Des avonds werken zij eenige minuten aan hun graf en leggen zich daarop ter ruste op stroo in doodkisten. Hunne gedachten moeten steeds gevestigd blijven op boete en dood, zoodat behalve gebeden en gezangen en het „memento mori (gedenk te sterven)”, waarmede zij elkander groeten, geen woord over hunne lippen mag komen. Hun voedsel bestaat uit wortels en kruiden, vruchten, groenten en water, hunne kleeding, uit klompen, eene pij, een kap en een gordel. De voorgeschrevene kastijdingen zijn heviger dan bij eene andere orde. De Trappisten worden verdeeld in leekebroeders en professen, en men heeft daarenboven fréres-donnés, namelijk zoodanigen, die wegens boetedoening slechts tijdelijk tot de Orde behooren.

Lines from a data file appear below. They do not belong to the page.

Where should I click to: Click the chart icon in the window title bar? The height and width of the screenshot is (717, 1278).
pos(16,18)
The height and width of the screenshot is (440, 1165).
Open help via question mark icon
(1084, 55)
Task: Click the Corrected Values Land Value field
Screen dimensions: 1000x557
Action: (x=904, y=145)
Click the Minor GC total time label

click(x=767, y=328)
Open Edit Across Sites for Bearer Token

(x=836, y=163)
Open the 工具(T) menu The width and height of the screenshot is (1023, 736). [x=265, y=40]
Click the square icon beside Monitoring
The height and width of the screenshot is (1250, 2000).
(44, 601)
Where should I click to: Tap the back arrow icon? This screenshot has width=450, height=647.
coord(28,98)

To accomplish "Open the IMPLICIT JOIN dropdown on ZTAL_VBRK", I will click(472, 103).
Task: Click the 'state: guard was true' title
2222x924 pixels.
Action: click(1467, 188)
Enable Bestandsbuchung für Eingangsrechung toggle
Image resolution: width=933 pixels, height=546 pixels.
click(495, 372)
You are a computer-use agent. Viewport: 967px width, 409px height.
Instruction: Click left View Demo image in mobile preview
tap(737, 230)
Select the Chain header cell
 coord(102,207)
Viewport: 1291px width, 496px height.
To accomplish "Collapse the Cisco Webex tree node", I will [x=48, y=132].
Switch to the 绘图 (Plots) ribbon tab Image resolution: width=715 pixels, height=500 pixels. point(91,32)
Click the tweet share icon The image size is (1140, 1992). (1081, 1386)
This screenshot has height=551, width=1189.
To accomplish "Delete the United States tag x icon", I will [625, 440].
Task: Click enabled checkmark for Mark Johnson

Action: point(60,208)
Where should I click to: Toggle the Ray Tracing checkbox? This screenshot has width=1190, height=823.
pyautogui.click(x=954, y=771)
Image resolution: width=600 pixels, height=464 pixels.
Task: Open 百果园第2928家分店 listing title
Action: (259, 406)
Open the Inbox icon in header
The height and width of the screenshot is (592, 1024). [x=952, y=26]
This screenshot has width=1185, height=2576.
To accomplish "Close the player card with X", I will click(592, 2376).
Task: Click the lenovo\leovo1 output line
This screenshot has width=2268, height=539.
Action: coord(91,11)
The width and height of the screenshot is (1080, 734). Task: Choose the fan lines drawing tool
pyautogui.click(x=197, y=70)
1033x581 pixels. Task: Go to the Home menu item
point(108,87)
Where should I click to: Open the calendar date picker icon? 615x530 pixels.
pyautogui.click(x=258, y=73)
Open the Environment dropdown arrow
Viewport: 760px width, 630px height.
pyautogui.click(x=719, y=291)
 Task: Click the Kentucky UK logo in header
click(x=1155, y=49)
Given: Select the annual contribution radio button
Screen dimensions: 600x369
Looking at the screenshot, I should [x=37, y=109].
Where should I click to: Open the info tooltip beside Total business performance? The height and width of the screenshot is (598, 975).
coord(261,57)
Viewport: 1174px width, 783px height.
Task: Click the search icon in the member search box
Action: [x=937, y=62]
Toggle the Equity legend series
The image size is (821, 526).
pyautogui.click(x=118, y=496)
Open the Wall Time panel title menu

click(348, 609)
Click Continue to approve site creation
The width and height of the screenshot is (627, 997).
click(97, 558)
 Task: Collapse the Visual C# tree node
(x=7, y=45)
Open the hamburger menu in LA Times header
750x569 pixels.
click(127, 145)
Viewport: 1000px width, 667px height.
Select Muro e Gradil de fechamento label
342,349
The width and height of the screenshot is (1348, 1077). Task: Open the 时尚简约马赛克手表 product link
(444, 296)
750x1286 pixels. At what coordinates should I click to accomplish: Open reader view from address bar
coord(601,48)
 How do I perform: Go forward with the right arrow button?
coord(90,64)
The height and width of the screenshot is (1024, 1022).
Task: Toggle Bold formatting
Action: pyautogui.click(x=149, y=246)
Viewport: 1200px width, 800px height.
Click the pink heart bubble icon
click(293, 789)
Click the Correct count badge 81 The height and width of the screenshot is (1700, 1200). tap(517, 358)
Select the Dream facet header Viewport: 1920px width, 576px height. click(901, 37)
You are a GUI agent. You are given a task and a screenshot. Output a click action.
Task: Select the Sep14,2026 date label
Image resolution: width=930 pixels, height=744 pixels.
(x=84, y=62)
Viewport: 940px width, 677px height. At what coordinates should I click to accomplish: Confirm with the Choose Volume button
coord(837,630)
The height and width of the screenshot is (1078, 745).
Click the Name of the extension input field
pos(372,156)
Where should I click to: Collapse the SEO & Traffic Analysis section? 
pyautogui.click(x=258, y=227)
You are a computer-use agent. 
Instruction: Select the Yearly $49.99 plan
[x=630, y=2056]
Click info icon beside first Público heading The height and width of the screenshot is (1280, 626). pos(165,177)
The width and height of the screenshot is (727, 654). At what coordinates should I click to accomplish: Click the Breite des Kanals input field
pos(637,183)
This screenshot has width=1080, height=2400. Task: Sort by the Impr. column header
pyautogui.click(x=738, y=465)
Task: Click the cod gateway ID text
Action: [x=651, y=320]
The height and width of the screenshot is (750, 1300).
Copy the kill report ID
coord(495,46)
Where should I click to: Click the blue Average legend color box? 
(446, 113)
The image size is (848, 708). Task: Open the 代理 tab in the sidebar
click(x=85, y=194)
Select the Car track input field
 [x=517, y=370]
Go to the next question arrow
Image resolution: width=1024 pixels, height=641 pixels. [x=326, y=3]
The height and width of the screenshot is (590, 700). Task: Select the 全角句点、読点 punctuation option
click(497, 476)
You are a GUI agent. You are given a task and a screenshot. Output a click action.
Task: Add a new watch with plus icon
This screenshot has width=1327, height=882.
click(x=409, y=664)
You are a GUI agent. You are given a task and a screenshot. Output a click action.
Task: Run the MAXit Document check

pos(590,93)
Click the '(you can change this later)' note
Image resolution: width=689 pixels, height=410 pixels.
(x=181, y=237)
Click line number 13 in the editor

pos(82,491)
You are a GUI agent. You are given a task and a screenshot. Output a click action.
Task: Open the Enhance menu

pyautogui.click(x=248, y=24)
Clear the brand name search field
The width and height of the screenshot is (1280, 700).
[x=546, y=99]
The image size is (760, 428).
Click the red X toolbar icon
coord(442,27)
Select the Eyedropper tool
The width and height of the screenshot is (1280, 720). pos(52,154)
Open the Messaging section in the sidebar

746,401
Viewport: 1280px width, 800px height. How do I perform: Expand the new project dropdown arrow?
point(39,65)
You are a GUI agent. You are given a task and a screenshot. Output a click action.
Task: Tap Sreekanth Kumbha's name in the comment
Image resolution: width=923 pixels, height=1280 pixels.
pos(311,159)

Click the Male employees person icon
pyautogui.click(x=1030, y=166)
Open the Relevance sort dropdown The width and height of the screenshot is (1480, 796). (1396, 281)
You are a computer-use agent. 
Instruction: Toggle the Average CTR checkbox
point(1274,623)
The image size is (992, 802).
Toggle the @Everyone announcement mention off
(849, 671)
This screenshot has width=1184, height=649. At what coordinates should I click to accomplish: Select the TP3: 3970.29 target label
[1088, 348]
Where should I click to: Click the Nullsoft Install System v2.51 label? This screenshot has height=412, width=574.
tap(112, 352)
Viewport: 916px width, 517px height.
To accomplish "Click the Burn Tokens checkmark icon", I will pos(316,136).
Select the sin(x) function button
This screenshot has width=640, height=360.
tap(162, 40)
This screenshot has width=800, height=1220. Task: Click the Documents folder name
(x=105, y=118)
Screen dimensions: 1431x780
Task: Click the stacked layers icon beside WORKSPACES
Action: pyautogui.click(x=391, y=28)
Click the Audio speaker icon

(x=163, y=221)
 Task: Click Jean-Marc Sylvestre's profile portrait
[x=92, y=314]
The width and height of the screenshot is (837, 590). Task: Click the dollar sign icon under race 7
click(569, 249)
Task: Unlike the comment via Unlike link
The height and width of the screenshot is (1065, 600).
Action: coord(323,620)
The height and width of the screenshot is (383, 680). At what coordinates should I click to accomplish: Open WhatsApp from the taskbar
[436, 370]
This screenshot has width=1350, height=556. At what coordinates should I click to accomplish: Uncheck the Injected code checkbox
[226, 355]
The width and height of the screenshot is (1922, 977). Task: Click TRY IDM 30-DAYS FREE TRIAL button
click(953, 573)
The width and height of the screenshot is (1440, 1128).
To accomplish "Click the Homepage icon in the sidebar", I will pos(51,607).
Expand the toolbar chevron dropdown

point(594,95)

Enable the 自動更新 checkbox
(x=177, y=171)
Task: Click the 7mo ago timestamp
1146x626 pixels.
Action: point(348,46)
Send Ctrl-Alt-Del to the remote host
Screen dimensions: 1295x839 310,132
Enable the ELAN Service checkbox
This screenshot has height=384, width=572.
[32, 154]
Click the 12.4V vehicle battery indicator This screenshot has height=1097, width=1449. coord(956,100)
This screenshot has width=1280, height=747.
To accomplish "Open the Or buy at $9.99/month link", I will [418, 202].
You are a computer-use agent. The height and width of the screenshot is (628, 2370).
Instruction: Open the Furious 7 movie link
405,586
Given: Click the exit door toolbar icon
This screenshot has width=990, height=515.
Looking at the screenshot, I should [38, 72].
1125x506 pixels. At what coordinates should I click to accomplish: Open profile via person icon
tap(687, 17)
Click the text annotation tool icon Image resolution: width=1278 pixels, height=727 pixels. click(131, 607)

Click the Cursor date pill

Prinses Louise de Condé stichtte eene vrouwelijke afdeeling der Orde te Clacet in Frankrijk. Toen de storm der Groote Omwenteling de geestelijke orden uit Frankrijk verdreef, namen de Trappisten de wijk naar het land van Paderborn, maar werden in 1802 door de Pruissische regéring verbannen, — voorts in 1811 uit Freiburg en in 1812 uit Darfeld, waarna zij in 1817 naar hun voormalig klooster in Frankrijk terugkeerden. Vandaar werden tot 1823 niet minder dan 10 Trappistenvereenigen elders gesticht, die vooral onder de leiding van Geramb een hoogen trap van bloei bereikten. Een Koninklijk besluit van 10 Junij 1828 beval de sluiting van al de kloosters der Trappisten, maar werd niet ten uitvoer gelegd, en na de Julij-omwenteling bleef de Orde onder den naam van „Congrégation des religieus Cisterciens de Notre Dame de la Trappe” nog altijd bestaan en stichtte in 1844 zelfs eene kolonie in Algiers. Tot hen behooren voorts de Trappistenpredikers, in 1851 in het bisdom Sens ontstaan en dienstbaar gesteld aan de R. Katholieke missie.